The production of reducing sugar was determined using RG7420 cost the 3.5-dinitrosalicylate reagent where sucrose and cellulose were used as substrates (Miller, 1959). One

unit of enzyme activity (U) was defined as the amount of enzyme that releases 1.0 μmol of product per min under the assay conditions. Data presented for β-glucosidase activity is the mean of assays performed in triplicate. Protein concentration in the enzymatic extracts was determined by the BCA (bicinchoninic acid) method (Smith et al., 1985) with bovine serum albumin (BSA) as the standard. The molecular weight (MW) of the purified enzyme was estimated by SDS–PAGE using a 12.5% (w/v) polyacrylamide gel (Laemmli, 1970). The molecular mass standards were obtained from Sigma Aldrich (Sigma Markers Wide Range MW 6500–200,000 Da, St. Louis, MO, USA). After electrophoresis, the proteins were visualised by silver staining (Blum, Beier, & Gross, 1987). The protocol used for permeabilisation of D. hansenii UFV-1 cells

was the same as that reported by Junior et al., 2009, with some alterations. Yeast culture samples were centrifuged (25,900g for 5 min at 4 °C) and the pellet was resuspended in a 50% (v/v) ethanol solution at the proportion of 450 μL of this solvent selleck screening library to 0.2 g of cells.

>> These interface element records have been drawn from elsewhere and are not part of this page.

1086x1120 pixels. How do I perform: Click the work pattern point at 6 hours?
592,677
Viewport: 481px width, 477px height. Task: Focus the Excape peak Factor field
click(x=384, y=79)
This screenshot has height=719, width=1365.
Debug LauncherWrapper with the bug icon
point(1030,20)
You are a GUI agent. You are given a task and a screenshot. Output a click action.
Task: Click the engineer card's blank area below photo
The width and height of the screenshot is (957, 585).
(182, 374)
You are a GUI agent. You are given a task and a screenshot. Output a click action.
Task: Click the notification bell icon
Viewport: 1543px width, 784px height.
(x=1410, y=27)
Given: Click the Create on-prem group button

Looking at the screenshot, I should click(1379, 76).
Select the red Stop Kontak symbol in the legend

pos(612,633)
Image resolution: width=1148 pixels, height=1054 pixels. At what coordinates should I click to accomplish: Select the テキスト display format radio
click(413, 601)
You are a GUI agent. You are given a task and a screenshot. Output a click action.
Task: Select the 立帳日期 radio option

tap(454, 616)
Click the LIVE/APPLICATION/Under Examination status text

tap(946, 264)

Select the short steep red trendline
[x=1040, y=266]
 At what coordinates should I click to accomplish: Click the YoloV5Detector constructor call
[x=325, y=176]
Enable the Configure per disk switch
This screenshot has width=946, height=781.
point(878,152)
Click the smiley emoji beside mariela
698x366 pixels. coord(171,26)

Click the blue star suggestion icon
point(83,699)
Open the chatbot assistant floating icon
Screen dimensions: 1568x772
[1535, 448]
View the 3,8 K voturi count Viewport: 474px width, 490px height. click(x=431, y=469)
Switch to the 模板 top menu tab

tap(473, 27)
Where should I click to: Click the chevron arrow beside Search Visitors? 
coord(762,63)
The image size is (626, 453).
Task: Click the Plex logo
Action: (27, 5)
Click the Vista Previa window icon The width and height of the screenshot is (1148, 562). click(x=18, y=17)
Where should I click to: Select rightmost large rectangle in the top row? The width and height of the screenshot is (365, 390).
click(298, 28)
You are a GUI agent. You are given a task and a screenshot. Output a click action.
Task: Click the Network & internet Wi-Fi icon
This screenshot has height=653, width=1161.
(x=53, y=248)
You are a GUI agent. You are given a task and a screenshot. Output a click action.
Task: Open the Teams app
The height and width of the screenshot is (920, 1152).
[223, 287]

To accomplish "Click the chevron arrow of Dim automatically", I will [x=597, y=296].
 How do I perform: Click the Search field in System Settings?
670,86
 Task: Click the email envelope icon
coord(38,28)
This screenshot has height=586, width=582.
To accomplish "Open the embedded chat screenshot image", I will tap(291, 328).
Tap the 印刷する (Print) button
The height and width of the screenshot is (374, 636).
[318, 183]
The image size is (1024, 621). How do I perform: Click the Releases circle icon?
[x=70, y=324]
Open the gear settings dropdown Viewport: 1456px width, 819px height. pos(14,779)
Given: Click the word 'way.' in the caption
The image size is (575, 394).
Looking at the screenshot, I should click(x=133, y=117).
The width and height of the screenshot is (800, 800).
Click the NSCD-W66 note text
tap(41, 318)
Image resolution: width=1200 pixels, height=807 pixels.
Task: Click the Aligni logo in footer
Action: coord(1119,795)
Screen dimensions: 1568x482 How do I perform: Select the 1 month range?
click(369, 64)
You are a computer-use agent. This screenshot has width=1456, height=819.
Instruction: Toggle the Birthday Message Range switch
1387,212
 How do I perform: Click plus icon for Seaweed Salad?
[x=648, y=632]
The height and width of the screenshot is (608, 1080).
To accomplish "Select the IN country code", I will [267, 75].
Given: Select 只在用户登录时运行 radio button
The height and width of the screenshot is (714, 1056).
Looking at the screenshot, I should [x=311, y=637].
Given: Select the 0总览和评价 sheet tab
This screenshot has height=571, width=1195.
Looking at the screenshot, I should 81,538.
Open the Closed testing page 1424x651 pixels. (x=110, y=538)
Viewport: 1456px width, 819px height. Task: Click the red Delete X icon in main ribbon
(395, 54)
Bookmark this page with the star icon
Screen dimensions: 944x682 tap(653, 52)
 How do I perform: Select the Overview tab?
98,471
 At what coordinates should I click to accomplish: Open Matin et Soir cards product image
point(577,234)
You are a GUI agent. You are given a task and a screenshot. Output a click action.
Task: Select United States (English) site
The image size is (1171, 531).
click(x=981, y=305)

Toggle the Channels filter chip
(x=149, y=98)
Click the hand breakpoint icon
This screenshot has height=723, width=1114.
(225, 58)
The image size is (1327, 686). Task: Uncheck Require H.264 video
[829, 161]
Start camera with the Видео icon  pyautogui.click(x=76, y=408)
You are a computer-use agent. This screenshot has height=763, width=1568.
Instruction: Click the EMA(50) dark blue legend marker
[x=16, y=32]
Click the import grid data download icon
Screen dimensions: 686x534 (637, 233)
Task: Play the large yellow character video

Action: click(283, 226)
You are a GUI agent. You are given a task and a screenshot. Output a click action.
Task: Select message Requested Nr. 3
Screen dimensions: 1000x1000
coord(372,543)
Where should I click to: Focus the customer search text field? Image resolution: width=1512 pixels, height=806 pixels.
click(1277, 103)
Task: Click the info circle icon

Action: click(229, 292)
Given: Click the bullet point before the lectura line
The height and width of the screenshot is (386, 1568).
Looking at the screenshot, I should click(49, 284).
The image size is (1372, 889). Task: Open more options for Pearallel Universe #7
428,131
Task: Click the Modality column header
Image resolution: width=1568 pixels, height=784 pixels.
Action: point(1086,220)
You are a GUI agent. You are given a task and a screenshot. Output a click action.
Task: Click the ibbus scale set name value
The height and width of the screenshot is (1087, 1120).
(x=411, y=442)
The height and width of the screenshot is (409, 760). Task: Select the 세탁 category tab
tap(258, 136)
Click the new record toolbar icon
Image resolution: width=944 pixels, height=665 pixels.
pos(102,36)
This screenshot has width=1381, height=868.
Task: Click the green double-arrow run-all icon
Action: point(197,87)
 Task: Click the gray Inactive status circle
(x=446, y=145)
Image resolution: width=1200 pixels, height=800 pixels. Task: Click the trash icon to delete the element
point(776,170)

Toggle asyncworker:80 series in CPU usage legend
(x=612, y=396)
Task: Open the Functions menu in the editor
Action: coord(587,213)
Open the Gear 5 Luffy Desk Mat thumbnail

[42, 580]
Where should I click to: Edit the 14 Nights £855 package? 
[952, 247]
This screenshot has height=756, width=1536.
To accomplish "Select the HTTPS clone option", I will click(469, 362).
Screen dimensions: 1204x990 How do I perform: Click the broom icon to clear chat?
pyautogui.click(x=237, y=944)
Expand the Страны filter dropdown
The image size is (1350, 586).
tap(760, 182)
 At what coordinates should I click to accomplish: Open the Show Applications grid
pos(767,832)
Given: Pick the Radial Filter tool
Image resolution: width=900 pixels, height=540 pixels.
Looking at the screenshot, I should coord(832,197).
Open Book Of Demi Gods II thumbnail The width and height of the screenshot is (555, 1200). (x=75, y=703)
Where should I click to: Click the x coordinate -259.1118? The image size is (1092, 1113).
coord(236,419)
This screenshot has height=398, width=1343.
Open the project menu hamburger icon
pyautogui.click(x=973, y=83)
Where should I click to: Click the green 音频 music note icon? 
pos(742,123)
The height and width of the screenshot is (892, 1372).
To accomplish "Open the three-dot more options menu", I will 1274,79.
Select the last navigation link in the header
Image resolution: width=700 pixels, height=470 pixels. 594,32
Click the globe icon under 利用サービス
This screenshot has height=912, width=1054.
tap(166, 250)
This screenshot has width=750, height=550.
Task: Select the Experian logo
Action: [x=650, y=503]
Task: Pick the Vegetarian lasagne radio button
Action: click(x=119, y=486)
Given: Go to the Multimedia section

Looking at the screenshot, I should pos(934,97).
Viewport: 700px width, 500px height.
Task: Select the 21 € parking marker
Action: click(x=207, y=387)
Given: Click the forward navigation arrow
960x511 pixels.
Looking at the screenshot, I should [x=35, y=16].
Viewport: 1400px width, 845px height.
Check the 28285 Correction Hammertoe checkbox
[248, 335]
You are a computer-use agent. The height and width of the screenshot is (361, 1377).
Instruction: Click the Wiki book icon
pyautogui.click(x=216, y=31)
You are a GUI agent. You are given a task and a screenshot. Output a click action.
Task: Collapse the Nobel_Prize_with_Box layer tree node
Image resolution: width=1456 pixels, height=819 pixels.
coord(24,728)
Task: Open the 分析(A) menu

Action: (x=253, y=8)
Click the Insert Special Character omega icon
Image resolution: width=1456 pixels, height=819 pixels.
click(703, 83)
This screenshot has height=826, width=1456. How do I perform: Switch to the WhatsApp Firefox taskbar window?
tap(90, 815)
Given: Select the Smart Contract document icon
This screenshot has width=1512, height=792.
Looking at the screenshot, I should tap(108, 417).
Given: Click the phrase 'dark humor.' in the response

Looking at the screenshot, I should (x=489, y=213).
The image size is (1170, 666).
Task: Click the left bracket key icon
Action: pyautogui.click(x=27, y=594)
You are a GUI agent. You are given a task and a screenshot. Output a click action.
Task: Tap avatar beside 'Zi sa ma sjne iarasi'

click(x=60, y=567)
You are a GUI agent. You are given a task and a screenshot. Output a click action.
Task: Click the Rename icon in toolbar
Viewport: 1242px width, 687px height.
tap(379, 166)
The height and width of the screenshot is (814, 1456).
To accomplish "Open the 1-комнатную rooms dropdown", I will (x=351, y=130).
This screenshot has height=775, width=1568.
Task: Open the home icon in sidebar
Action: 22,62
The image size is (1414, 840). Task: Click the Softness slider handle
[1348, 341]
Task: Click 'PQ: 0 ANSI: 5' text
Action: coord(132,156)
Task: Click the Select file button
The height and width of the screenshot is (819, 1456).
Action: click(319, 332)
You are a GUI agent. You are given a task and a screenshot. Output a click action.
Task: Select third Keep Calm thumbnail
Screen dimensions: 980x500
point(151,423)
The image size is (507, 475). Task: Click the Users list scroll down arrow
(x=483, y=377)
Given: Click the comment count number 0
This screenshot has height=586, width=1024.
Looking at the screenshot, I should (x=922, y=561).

After agitation for 5 min at room temperature, the suspension was centrifuged (4000g for 5 min at 4 °C) and the permeabilised cells were dried for 1 h at 37 °C. The protocol used for immobilisation of permeabilised D. hansenii UFV-1 cells was the same as that reported by Junior et al., 2009, with some alterations. The dry permeabilised cells were mixed with a 2% (w/v) sodium alginate solution, in a proportion

of 4 g of cells to 1 g of alginate. This suspension was extruded through a hypodermic needle using a peristaltic pump to obtain a uniform particle size. The droplets eluted from the hypodermic needle were collected in a flask, containing 0.1 M CaCl2 solution to form alginate beads. The beads were maintained in a 0.1 M CaCl2 solution for 12 h at 4 °C. They were subsequently washed three times with 0.1 M sodium phosphate buffer pH 5.5 and kept at 4 °C in the same buffer until utilisation. The assay of PAK6 re-use of the alginate beads was performed using pNPβGlc or isoflavones as substrates. Ten millilitres of 2 mM pNPβGlc in 50 mM sodium phosphate buffer pH 5.5 and 40 alginate beads were added to 25 mL Erlenmeyer flasks and incubated under agitation (100 rpm) at 50 °C. After 15 min incubation time, an aliquot (100 μL) of solution was taken and the amount of pNP was determined. The isoflavones hydrolysis assay was performed according item 2.12, except that the temperature was 50 °C. After this first cycle, the beads were separated by filtration, washed with 50 mM sodium phosphate buffer pH 5.